Last Widget Phenomenon
Posted by BPuhl on December 14, 2007
Since we dogfood Active Directory quite a bit, it probably makes sense that we’re pretty careful when it comes to introducing new changes in the environment. But even though we do our “due diligence” before and during deployments, we are after all dogfooding – so more often than not we’re tied to product release schedules and the (very) aggressive deployment requirements. So sometimes in the name of agility, we’ll keep moving forward when some more conservative shops might slow down. Then again, that’s actually half the fun of dogfooding!
In the past, we learned that it was prudent to take extra precautions when we were making an initial change. For example, the first Windows 2000 domain controller in the NT4 domain – PDC piling on anybody? – or some of the application commutability issues that came with the early beta Windows Server 2003 deployments.
Recently, we started to notice a trend with our Server 2008 deployments. We’ve dubbed this the “last widget phenomenon”, because we’ve found that paying extra notice to the “last” of something in the environment needs the extra attention as well. For example, during an early beta deployment of Windows Server 2008, we had upgraded 4 out the 5 DC’s in the empty root domain of our CORP forests (root + 8 child domains). The time was right, and we wanted to run the EMPTY root domain on all Longhorn server. No problem right? When the first 4 upgrades went great, then the 5th should be a piece of cake. Unfortunately, we didn’t consider the last widget, and when the last Server 2003 DC was demoted we exposed a (previously known) performance bug in Kerberos which was fixed in a future build. Since this was the “empty root”, all transitive authentication between domains in the forest failed while the 2008 DC’s skyrocketed to 100% CPU utilization. So NOW what do you do? You want to re-promote the 2003 DC, but all of it’s potential replication partners are burning bits as fast as they can. Not to mention, even on a good day it’s going to take a couple hours to do the DCPromo (even with IFM).

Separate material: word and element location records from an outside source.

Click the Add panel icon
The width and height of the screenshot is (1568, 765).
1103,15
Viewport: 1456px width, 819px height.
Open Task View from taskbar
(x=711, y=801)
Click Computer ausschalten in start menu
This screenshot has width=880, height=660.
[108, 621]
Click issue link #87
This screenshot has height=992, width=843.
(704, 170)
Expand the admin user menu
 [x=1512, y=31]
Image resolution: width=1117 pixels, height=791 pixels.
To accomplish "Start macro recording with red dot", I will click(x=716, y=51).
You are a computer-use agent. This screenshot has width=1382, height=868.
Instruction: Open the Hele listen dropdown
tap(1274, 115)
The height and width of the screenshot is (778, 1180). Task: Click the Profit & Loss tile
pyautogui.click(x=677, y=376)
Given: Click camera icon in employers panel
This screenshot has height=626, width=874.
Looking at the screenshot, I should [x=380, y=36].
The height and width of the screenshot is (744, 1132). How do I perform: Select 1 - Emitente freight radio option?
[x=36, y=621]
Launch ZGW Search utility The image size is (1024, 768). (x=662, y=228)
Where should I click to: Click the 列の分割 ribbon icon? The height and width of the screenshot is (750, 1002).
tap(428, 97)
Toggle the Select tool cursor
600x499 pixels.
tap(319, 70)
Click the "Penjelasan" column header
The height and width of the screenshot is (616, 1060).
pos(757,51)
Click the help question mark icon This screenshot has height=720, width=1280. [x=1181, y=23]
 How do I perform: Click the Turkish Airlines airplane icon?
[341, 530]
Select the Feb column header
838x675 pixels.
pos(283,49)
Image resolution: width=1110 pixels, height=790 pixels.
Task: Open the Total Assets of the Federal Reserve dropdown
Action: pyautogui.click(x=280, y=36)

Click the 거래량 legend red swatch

So what should we have done? Well – it’s much easier to power-up a DC that was just turned off rather than re-promote it in a hurry when the barn is burning.
Of course, if we do our jobs right, then you’ll never have to experience these bugs we’ll hit them for you first, and the PG’s will fix them). But as a general administrative mindset, it’s useful to remember that the last widget can be as important as the first. It’s pretty easy to get a little complacent, when you over prepared for #1 and nothing happened, and then nothing continued to happen for numbers 2-99. But when it’s time to do the last one, #100 – be on the lookout.
Is it just me, or has anyone else noticed that the more prepared you are to respond to a situation, the less likely you are to ever need to?